### Latihan
A – Tuliskan ulang dengan persis bagian teks tentang charter kapal, mulai dari "A. Pencharteran Kapal" terus sampai "Undang Hukum Perdata.".
B – Menurut teks tentang charter kapal, di bagian mana pengaturan charter kapal dalam hukum Indonesia terdapat?
C – Lanjutkan teks tentang charter kapal, mulai setelah kalimat terakhir yang ditampilkan.

### Teks yang Disediakan
»»

Sabtu, 29 Desember 2012

Hukum Maritim: CHARTER KAPAL

Hukum Maritim: CHARTER KAPAL 
Pengaturan charter kapal dalam hukum Indonesia terdapat pada Bab V Buku II Kitab Undang - Undang Hukum Dagang. Adapun yang dimaksud dengan pencharteran kapal adalah pemakaian / pengoperasian kapal milik orang lain yang sudah dilengkapi awak kapal beserta peralatannya dengan imbalan bayaran. 

A. Pencharteran Kapal Menurut KUHD

Pengaturan charter kapal dalam hukum Indonesia terdapat pada Bab V Buku II Kitab Undang - Undang Hukum Dagang. Adapun yang dimaksud dengan pencharteran kapal adalah pemakaian / pengoperasian kapal milik orang lain yang sudah dilengkapi awak kapal beserta peralatannya dengan imbalan bayaran.
Penyewaan kapal tanpa awak kapal, berasal dari hukum asing, yang dalam hukum Indonesia dapat disamakan dengan istilah “menyewa” kapal untuk mana pengaturannya terdapat pada Bab VII Buku III Kitab Undang - Undang Hukum Perdata.

««

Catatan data
»»

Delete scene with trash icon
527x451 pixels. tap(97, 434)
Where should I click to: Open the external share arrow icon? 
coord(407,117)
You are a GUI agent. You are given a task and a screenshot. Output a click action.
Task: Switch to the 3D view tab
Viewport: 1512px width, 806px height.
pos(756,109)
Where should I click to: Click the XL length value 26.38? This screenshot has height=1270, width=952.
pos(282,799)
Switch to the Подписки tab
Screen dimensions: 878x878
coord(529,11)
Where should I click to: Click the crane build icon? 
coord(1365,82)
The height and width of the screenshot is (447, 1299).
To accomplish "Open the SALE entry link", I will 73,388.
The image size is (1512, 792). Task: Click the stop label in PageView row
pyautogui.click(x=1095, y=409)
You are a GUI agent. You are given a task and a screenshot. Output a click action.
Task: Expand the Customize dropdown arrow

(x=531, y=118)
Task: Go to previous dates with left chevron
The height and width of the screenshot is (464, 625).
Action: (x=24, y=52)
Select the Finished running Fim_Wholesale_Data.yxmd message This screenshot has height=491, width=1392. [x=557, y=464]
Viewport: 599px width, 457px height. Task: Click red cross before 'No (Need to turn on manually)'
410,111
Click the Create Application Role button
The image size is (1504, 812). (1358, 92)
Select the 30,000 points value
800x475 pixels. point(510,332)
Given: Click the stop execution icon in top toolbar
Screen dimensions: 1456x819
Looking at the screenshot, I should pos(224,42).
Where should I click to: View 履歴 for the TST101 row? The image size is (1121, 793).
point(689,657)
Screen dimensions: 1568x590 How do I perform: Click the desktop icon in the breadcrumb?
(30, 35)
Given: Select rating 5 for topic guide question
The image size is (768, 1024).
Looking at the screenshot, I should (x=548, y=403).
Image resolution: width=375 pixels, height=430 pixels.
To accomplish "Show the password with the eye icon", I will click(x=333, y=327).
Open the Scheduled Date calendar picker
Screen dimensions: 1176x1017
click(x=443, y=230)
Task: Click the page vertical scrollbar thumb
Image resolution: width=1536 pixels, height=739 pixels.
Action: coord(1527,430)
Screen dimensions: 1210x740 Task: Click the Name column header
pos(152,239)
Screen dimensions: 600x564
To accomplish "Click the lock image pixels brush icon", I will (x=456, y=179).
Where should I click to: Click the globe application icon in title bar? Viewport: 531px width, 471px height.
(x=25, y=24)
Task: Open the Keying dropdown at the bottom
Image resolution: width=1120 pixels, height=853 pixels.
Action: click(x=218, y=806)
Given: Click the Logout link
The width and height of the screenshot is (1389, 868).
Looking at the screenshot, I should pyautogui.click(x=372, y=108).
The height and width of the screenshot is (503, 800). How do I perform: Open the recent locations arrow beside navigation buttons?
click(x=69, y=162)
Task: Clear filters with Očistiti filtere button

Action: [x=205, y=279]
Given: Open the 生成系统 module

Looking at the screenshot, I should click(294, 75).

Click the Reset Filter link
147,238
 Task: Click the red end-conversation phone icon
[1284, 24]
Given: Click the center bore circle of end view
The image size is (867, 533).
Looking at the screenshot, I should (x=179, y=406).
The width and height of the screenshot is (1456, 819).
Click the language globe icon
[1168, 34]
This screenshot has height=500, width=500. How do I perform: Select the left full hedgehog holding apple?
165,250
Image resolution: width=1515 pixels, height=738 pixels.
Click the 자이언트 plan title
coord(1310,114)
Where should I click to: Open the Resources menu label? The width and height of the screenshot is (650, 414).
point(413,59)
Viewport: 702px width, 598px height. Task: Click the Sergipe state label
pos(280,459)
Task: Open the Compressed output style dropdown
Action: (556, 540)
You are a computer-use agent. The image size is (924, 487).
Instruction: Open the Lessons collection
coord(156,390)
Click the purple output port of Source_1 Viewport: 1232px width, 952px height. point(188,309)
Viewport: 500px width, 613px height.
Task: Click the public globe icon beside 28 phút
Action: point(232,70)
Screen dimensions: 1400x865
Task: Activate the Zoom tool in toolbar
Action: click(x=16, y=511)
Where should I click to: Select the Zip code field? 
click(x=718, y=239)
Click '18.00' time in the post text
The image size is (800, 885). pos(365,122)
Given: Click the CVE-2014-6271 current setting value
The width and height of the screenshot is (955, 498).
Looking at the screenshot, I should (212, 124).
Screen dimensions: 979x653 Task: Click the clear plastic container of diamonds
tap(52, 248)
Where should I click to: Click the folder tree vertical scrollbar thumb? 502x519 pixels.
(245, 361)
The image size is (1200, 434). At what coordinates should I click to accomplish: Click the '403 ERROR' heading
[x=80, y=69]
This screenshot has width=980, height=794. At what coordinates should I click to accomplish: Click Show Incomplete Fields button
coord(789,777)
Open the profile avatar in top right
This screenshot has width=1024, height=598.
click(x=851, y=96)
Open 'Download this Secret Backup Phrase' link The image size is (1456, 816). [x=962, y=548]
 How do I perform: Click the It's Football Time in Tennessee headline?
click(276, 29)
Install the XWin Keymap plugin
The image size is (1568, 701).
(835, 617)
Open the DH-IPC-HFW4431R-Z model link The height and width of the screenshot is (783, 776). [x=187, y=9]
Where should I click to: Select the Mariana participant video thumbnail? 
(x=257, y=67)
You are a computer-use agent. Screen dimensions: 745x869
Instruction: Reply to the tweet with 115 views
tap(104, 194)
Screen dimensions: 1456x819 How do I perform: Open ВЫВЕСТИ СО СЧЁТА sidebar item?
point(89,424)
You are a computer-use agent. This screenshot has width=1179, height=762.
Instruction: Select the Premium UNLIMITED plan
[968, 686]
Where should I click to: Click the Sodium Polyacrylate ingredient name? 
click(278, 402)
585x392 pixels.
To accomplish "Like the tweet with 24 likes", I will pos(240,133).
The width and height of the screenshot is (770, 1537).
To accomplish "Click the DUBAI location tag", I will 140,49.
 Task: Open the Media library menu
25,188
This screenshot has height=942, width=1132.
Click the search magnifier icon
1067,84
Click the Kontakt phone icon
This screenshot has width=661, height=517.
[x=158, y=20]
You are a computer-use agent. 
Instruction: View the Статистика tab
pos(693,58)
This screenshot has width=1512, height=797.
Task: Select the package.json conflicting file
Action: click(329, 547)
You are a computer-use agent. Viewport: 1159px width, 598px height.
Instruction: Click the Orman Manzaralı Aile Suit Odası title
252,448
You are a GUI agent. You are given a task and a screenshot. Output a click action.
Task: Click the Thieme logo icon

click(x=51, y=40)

««

### Jawaban per Tugas
A –
A. Pencharteran Kapal Menurut KUHD

Pengaturan charter kapal dalam hukum Indonesia terdapat pada Bab V Buku II Kitab Undang - Undang Hukum Dagang. Adapun yang dimaksud dengan pencharteran kapal adalah pemakaian / pengoperasian kapal milik orang lain yang sudah dilengkapi awak kapal beserta peralatannya dengan imbalan bayaran.
Penyewaan kapal tanpa awak kapal, berasal dari hukum asing, yang dalam hukum Indonesia dapat disamakan dengan istilah “menyewa” kapal untuk mana pengaturannya terdapat pada Bab VII Buku III Kitab Undang - Undang Hukum Perdata.

B – Pada Bab V Buku II Kitab Undang-Undang Hukum Dagang.

C –
Pasal453 KUHD membagi pencharteran kapal dalam :
-         Charter menurut waktu;
-         Charter menurut perjalanan;
Pasal 454 KUHD adalah mengenai akta persetujuan charter yang dinamakan charter - party, jika dikehendaki masing-masing pihak. Pasal 455 KUHD adalah mengenai pihak perantara (broker). Pasal 458 KUHn adalah mengenai pemutusan persetujuan (cancelling date) pada pihak pencharteran. Pasal 459 KUHD mengatur tentang hak pihak pencharteran untuk mengadakan pemeriksaan akhir sebelum pemakaian kapal. Pasal 460 KUHD membebani pemilik kapal kewajiban untuk menyiapkan kapal menjadi laik laut dan tanggung-jawabnya atas kerugian pencharteran sebagai akibat tidak laik lautnya kapal. Pasal 462, 463 dan 464 KUHD mengatur mengenai berakhirnya masa pencharteran kapal dan sebab-sebabnya.
Pasal 460 – 465 dan 518h – 520f berisikan ketentuan-ketentuan tentang charter menurut perjalanan.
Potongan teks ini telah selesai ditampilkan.